Virtualization helps to contain all the dependencies, and it is a good solution for bigger software components like web service. One just deliver a VM image and everything is taken care of. But the use cases for C/C++ are usually small performance-critical components that must be tightly integrated to code written in other languages, and the overhead of virtualization is usually too high.

But the Linux world is notoriously heterogeneous. We are living in a world with Linux kernel 3.x, Ubuntu 14.x and RHEL 7.x, but almost all the companies and university labs whose machines I got a chance to log into are still using CentOS 5.x for production and research (RHEL 5 was first released in 2007) — once you got a cluster setup, it’s virtually impossible to upgrade the operating system version. On the other hand, you also want your software to run on the newest systems which are available to today’s startup companies and everything in between and hopefully in future.

Now generic portability between Linux versions and distributions cannot be achieved by C/C++. That’s why Java was invented. But if one just want to deliver a single program/library file that contains all the functionality — thanks to the backward compatibility of the Linux kernel — this is usually achievable by linking almost all the libraries statically into the program.

The library case is more interesting. We want everything to be contained in the library, including all the libraries we depend on. But we cannot provide a static library because in that way we’ll have to expose all the dependencies and it will cause version conflicts for sure when the client tries to link against the library. So the solution is to develop a (almost) statically linked shared library, and maybe a very small piece of interfacing code. The KGraph library for similarity search is provided in this form.

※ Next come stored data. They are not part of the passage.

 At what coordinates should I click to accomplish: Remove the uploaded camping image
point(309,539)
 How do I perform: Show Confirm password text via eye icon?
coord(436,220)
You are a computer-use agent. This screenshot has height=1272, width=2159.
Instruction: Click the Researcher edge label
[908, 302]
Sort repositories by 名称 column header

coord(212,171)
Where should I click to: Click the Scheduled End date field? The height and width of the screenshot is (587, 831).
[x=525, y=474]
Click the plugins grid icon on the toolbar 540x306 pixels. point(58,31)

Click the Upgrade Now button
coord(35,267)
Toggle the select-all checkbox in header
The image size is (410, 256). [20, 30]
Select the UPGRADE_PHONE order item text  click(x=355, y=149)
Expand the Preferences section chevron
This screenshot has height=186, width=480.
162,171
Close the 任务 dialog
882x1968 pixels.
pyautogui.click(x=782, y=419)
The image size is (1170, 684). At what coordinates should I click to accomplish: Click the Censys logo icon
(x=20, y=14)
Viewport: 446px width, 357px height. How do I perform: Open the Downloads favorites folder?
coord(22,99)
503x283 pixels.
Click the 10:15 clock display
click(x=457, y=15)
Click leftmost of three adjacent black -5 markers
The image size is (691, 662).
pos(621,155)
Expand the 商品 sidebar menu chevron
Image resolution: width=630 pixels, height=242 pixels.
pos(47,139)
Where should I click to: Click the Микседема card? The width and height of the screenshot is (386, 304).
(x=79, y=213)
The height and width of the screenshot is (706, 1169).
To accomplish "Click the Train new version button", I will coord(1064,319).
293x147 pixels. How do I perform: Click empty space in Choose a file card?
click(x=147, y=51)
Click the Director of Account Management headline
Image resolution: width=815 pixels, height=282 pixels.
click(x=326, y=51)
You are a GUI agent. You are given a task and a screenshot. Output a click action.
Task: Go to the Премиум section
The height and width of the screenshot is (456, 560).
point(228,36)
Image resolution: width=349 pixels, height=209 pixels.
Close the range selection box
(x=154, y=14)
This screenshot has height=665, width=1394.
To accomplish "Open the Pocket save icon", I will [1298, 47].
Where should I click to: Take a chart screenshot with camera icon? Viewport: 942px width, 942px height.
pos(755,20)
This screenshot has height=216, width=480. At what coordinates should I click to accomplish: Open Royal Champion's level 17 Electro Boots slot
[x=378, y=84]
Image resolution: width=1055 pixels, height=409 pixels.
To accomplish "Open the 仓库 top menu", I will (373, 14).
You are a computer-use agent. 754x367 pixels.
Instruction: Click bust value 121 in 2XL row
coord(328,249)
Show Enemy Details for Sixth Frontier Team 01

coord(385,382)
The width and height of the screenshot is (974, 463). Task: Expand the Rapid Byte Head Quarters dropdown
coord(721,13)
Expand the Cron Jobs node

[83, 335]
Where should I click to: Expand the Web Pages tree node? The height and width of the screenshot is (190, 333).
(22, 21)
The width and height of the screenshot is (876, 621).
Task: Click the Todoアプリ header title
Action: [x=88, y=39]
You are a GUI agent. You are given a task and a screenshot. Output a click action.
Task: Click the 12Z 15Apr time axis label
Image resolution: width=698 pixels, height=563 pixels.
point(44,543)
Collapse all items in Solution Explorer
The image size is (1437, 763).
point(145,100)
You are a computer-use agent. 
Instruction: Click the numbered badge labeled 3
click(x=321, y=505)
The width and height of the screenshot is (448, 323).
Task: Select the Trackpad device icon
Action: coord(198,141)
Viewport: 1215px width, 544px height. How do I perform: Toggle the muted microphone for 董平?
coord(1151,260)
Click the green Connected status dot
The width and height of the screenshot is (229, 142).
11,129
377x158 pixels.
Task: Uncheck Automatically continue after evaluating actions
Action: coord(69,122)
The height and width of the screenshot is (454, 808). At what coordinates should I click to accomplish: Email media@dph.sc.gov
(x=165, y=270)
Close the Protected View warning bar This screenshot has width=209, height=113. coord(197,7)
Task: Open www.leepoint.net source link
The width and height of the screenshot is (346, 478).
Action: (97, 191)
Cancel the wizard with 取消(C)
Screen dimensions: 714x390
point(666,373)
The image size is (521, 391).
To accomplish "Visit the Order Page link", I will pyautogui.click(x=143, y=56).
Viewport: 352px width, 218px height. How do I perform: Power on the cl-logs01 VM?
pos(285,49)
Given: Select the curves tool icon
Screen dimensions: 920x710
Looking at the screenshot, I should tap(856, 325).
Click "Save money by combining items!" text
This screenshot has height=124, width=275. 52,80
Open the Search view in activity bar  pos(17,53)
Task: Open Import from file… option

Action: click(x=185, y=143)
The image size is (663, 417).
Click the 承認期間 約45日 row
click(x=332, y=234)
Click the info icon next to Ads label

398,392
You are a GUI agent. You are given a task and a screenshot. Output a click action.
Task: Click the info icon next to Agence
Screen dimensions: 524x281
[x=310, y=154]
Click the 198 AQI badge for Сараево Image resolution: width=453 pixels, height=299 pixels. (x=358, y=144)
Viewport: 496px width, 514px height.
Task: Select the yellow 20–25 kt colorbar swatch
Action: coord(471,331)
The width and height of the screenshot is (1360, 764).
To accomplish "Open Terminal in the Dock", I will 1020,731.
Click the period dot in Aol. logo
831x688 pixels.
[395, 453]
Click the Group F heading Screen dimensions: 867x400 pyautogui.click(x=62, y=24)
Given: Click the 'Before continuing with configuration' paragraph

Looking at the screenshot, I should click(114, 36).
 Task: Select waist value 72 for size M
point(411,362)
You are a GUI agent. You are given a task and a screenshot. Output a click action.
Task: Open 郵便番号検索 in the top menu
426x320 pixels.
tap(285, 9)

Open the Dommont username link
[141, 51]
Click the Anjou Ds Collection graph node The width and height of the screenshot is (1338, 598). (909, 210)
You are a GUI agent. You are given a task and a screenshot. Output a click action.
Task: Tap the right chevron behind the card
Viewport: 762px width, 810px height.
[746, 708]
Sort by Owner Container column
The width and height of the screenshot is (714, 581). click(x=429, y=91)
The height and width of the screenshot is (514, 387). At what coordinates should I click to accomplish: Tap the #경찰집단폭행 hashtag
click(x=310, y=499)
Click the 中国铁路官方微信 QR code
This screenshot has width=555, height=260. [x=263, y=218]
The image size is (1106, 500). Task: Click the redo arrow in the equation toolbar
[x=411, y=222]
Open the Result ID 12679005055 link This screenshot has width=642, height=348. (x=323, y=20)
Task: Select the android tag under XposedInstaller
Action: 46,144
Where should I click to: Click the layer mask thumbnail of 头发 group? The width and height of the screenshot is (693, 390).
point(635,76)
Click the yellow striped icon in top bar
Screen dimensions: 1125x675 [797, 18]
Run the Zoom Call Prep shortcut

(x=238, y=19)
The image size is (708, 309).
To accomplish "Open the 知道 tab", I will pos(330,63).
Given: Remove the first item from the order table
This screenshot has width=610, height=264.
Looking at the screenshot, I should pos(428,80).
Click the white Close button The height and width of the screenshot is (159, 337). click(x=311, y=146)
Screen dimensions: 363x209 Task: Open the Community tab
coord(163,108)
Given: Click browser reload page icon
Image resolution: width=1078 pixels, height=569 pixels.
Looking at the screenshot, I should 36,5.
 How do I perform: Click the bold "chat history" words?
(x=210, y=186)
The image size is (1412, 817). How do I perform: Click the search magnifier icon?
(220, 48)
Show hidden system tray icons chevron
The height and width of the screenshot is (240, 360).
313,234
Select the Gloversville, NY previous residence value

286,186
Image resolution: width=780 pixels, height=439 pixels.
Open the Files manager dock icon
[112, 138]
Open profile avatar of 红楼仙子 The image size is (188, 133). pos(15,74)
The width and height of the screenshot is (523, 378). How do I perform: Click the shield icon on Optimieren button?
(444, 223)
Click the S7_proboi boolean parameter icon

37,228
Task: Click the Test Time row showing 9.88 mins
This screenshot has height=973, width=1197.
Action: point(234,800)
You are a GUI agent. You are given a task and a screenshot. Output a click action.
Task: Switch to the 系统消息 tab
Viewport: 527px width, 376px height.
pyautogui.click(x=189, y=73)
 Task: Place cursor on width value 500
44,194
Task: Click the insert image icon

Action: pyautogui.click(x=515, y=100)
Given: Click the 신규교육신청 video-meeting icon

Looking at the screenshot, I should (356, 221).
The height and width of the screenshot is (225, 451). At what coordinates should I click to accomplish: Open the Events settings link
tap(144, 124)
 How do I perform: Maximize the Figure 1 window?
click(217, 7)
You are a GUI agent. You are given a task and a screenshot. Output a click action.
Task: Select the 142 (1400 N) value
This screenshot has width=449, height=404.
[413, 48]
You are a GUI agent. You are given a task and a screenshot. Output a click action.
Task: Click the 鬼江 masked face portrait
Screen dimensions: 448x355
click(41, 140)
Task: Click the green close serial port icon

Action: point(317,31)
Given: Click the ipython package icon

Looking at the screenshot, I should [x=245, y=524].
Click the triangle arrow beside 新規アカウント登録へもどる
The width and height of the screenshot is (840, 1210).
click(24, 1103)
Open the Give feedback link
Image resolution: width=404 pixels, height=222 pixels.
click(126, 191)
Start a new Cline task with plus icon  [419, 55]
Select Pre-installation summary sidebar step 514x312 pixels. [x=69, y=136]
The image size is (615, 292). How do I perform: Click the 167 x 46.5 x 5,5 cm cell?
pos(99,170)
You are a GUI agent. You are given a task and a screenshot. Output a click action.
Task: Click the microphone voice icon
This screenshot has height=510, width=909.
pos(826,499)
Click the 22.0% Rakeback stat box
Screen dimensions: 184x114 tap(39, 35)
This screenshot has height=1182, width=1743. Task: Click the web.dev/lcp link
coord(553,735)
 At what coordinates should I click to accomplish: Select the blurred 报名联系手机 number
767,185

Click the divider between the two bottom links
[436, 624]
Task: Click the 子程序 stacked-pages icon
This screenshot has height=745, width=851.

Static linking is not the common practice in the linux world. All software packages are distributed with shared libraries, and if one chooses to build something from source code, shared libraries are produced by default. But fortunately, most software packages use the automake system, and static linking has always been an option which can be easily enabled by adding “–enable-static –disable-shared” in the configure script. The “–disable-shared” part is important because without it, shared library will also be produced, and the default behavior of gcc is to link against shared library. One can force gcc to link statically by adding “-static”, but some system API wont work as expected (getaddrinfo will lose the ability to resolve hostnames, update: solved with c-ares). Now with “–enable-static” alone, the build system will assume the library is to be used statically, and will produce non-relocatable machine code, and we won’t be able to use that to produce a shared library. The solution is to export “CFLAGS=-fPIC” and “CXXFLAGS=-fPIC” before running the configure script. These two easy fixes work in most packages, and the remaining have to be worked on cases by case.

It will be misleading to end this blog leaving a novice reader believing static linking is the way to go for everybody. Actually there are strong arguments against static linking (basically one can gain more with dynamic linking). But there are languages like golang which favor static linking. And for people out there by himself, like me, who does not have a lot of human labor at disposal, and would rather spending time on algorithms rather than software packaging, static linking does come in handy.

About the companion box:

This box contains a development environment that is geared towards computation intensive data processing applications without GUI, like machine learning, image/audio processing and such. It is based on CentOS 5.6 with devtools 2.1 (gcc-4.8). I’ve also installed many libraries using the above method, including Boost, Poco, OpenCV, libav and many others. OpenCV and libav have been taylored to removed GUI and device related stuff (including media playback), because such functionality relies on components that are hard to make portable.